_TASK TO COMPLETE_.
Could you give back the records exactly, taking out the pictures?

_____

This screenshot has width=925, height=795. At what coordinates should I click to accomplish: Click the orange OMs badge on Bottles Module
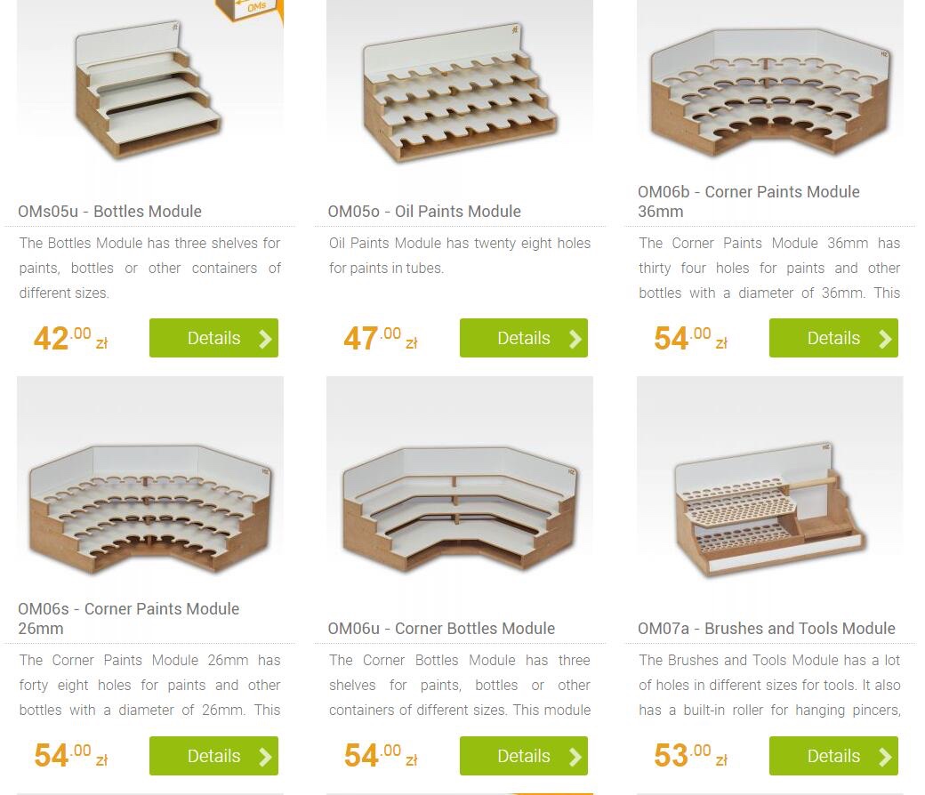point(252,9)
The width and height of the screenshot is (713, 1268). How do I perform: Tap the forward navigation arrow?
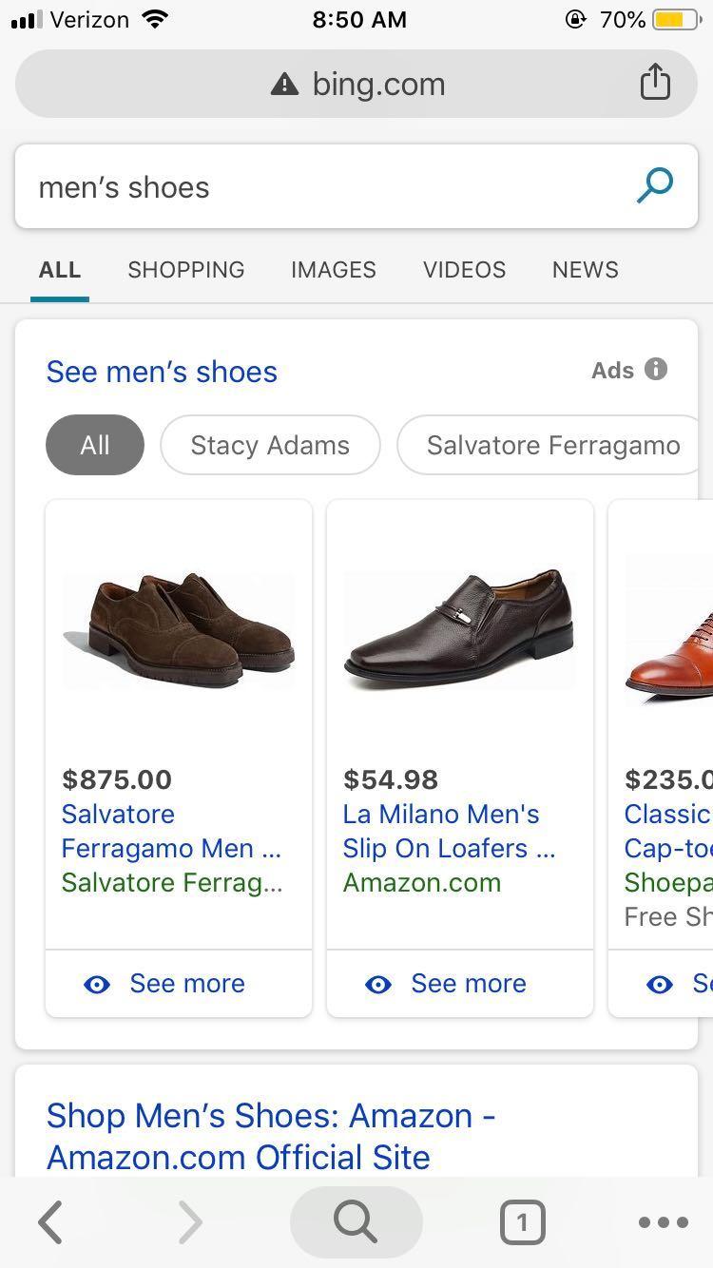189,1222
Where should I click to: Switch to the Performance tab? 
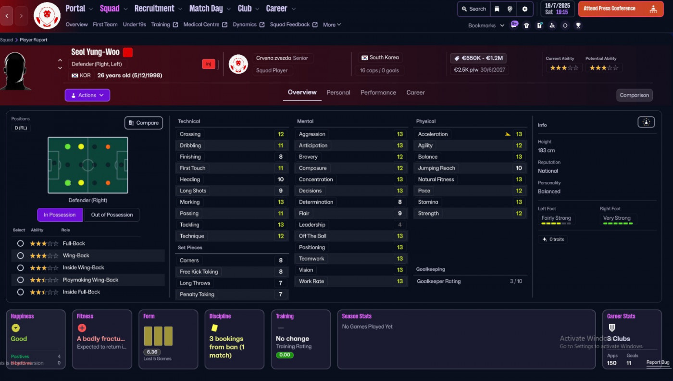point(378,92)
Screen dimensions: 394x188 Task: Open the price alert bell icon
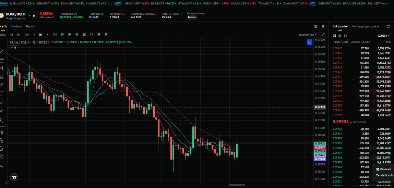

_____

_RESPONSE BOX_.
This screenshot has width=925, height=795. At what coordinates should I click to accomplish: Click the orange OMs badge on Bottles Module
point(252,9)
The width and height of the screenshot is (713, 1268). How do I perform: Tap the forward navigation arrow?
189,1222
Where should I click to: Switch to the Performance tab? 
point(378,92)
Screen dimensions: 394x188 Task: Open the price alert bell icon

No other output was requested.